When calculating bullet path, be sure to include ALL range data. This will include some information which is not easily acquired: wind speed, angle to target, altitude and humidity, for example.

These programs are not infallible.

Perhaps the best demonstration of the fallibility of these programs can be seen in the area of wind effects. There are three schools of thought on how a bullet is coaxed off course by air motion. Naturally, any program is only capable of calculating a bullet's reaction to external forces in one way. Hence, the readings you get for your bullet's lateral movement due to a specified wind will be relative to the accuracy of the ancillary data you key in (weather, altitude, BC, etc.) and the formula selected by that particular software company for computing effects.

What all this boils down to is simply this: the printouts you get from these programs are outstanding reference items, and indeed will get you close to actual field "drift." However, don't bet the ranch on the absolute precision of these numbers. Of course, the greater the distance the more error will be noticed in the numbers spewed forth from your silicone shooting buddy versus the actual field occurrence. You can readily see how this happens by walking 300 yards across a field holding an anemometer and a wind flag: wind speeds and directions will change as you move downrange.

By all means use your printouts afield -- they're worth it, but never forget to use the most powerful of all computers in calculating hold-off: your brain. It is your assessment of field conditions and your experience with the firearm and load that will predictably arc your missiles into their intended targets.

Didion's Formula

This is the formula which is seen most often. It is used to determine the amount of lateral displacement (sometimes called deflection or drift) a bullet will experience during its flight time. It's convenient to have a chronograph, this formula and a calculator when working up loads at the range.

D = Xy ( T - Vt)
D - Stands for the amount of displacement expressed in feet
XY - Stands for the velocity of the wind in feet per second, if not at 90 degrees
T - Stands for the time of flight of the projectile from the firing point to the target
VT - Stands for the time of flight of the projectile from the firing point to the target in a vacuum.

TEMPERATURE INFLUENCES
Early last summer I moved from the Midwest to Arizona. The hunting in the Southwest is not just good, it is "grrrrrreat," as Tony the Tiger would say, but hot weather can bring about some very special problems. The ballistic and health issues of high temperature can concern a shooter in any part of the country, so even if you live in Vermont and have no intention of hunting or shooting in the Sonoran Desert, the information gathered here should be beneficial.

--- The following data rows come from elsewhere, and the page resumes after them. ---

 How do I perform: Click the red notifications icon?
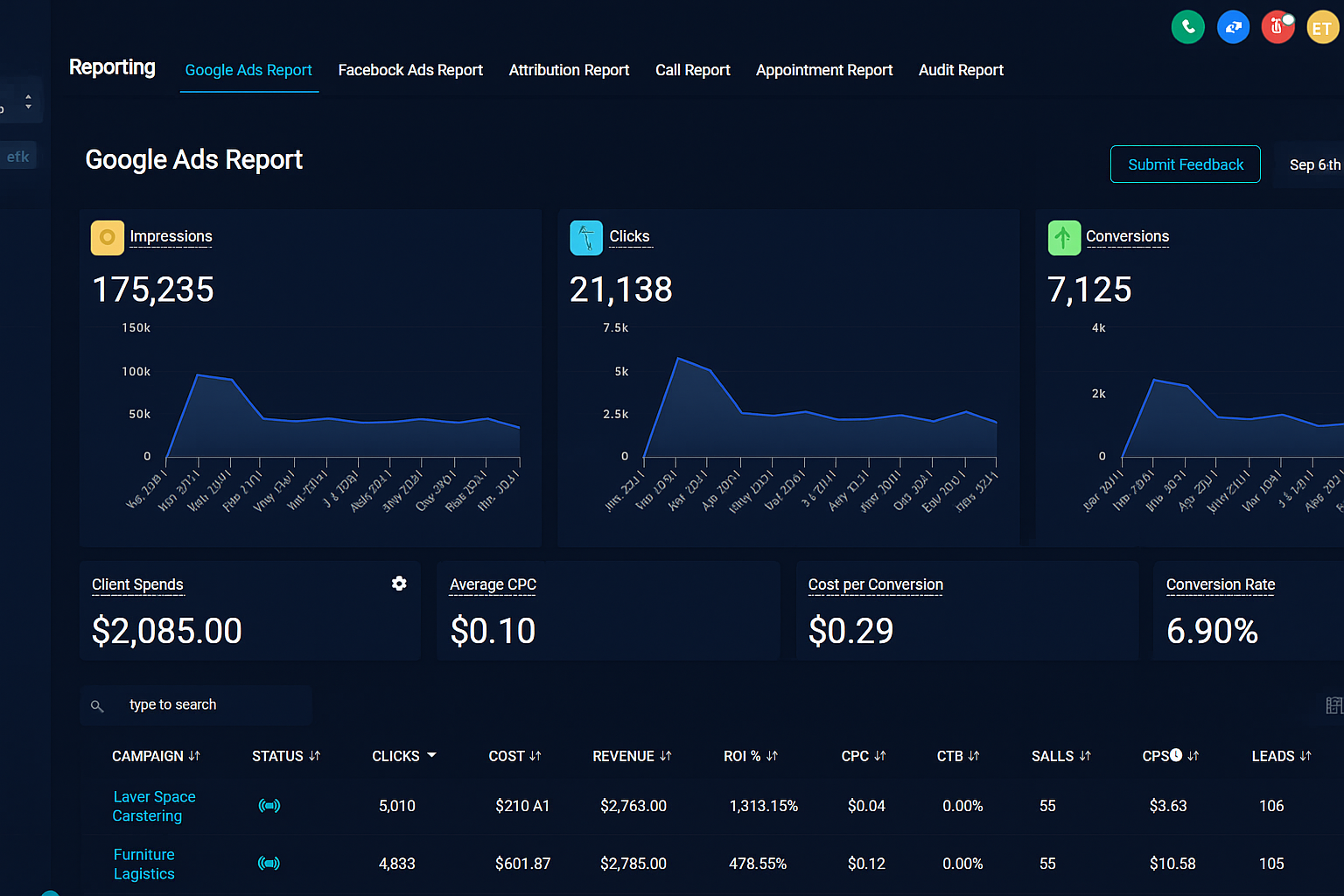(x=1278, y=27)
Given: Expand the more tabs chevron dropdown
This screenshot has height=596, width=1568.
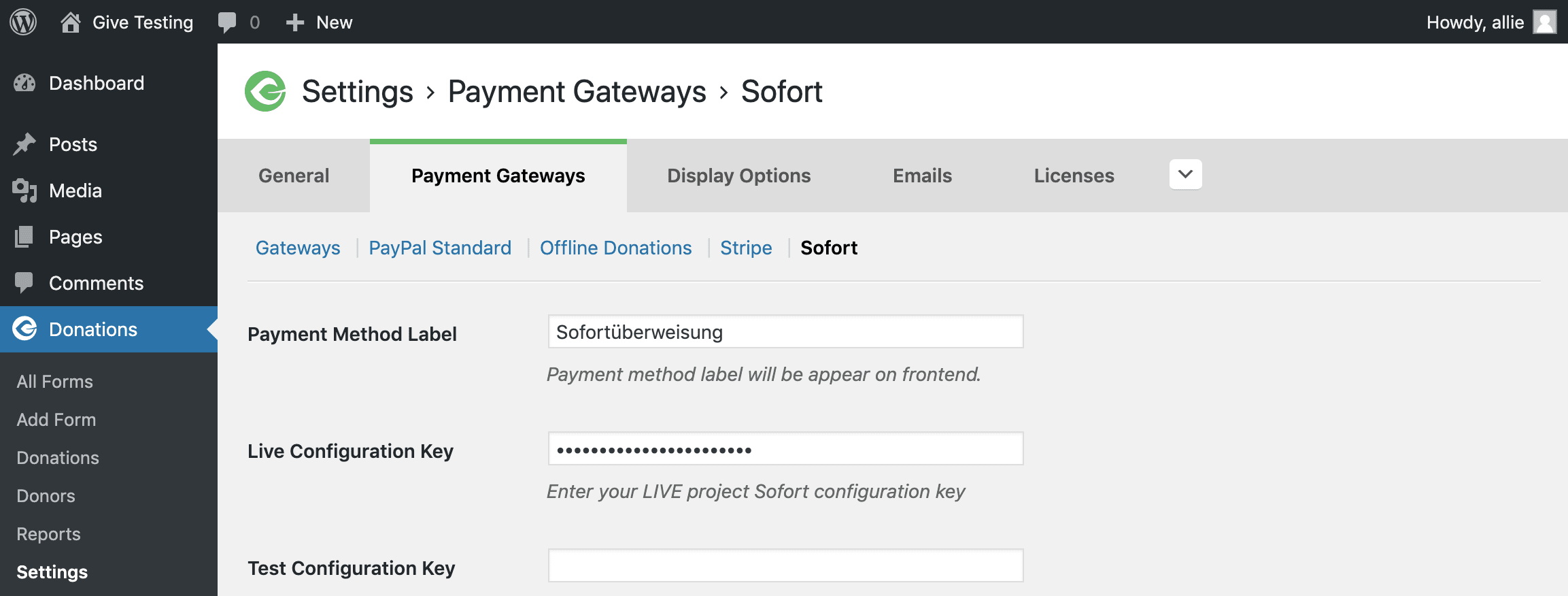Looking at the screenshot, I should click(1185, 174).
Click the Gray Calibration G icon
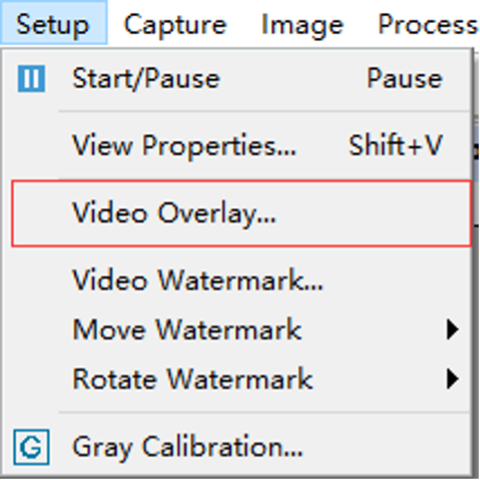480x480 pixels. click(31, 447)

From a ballistic point of view, we could simplify the subject by saying that little temperature changes have little effect and big temperature changes have a big effect. Of course some readers might disagree and say that big changes don't have a big effect, but this depends on the type of shooting involved. For just general hunting at close range, out to perhaps 150 yards, the ballistic changes from temperature will go almost unnoticed even at extreme temperature differences. But for long-range hunting and demanding benchrest shooting, the effect can definitely be described as "big."

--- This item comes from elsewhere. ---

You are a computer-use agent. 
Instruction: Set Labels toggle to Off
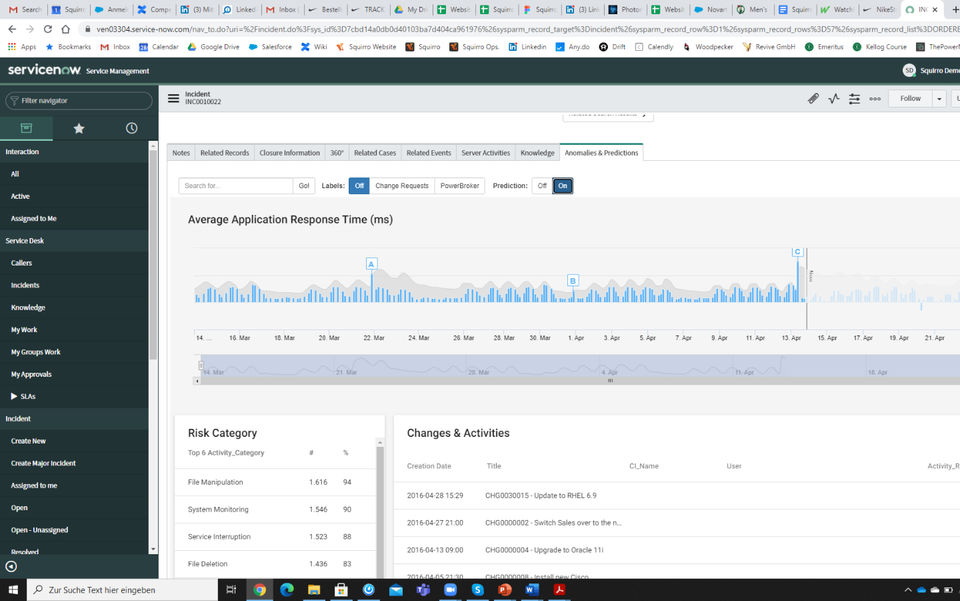tap(359, 186)
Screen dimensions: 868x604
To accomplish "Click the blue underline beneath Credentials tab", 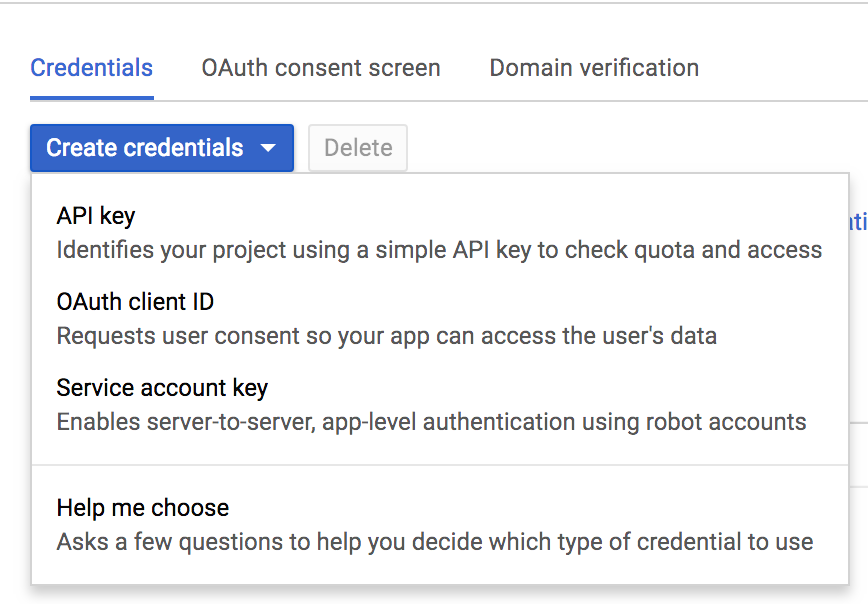I will pyautogui.click(x=92, y=98).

Problems with high heat are not just associated with the desert. The heat, when we consider the tolerance of the residents, can be worse in the rest of the country. My daughter, who lives near Louisville, Kentucky, spends her summers in upper Wisconsin because of her husband's job. She reports that the local people are extremely miserable when the temperature reaches low 80s. Of course 85 in Louisville is just a nice comfortable summer day. On the other hand, I live in the Sonoran Desert of Arizona. A temperature of 110 degrees is so common the local people don't even complain. (At least not much.) In the desert, 85 degrees at night is cool and comfortable.

In 1999, Chicago, Illinois, had 104 degrees Fahrenheit on the 30th of July. The Illinois death toll was 95 by August 2. On the same day, the temperature in Louisville, Kentucky was also 104 and it reached 99 the next day. In North Carolina, the Raleigh-Durham International Airport reported a record-breaking 101, which was the third consecutive day with a temperature over 100. Alabama had a heat index, based on both the temperature and the humidity, of over 110. In the past, Chicago's death toll from heat related deaths were more than 700 in 1995. Excessive heat or cold can be a killer that none of us, young or old, should ignore, regardless of where we live or hunt.

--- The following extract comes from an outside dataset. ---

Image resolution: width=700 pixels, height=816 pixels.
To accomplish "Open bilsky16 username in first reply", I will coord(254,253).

Heat can and does increase the chamber pressure and give a higher velocity. The problem is caused when the pressure increase is more than safe. Hunters in the colder climates of the far north sometimes make up both winter loads and summer loads. There can be a problem with excess pressure in using winter loads in the summer. A very hot chamber from rapid firing can cause the same danger if a cartridge is allowed to stay in the chamber for a period of time before firing.

The heat that is transferred from the ignited powder to the barrel and action is not used for propelling the projectile and is lost and wasted. Only about 30 percent of the heat created is gainfully used to expand the gas and push the bullet. Another 30 percent is wasted on heating the barrel and the 40 percent balance goes to recoil, noise, and escaping at the muzzle. With only about 30 percent being useful in creating kinetic energy, a firearm is not an efficient machine.

The heat produced can exceed the melting point of the steel in the barrel. The short time the heat is influencing the metal is the only thing saving it from greater damage. The temperature might reach about 5,550 degrees Fahrenheit and most barrel steel will melt at about 2,500 degrees Fahrenheit. The heat is dispersed by radiation into the air and by conduction into the stock and anything else touching it.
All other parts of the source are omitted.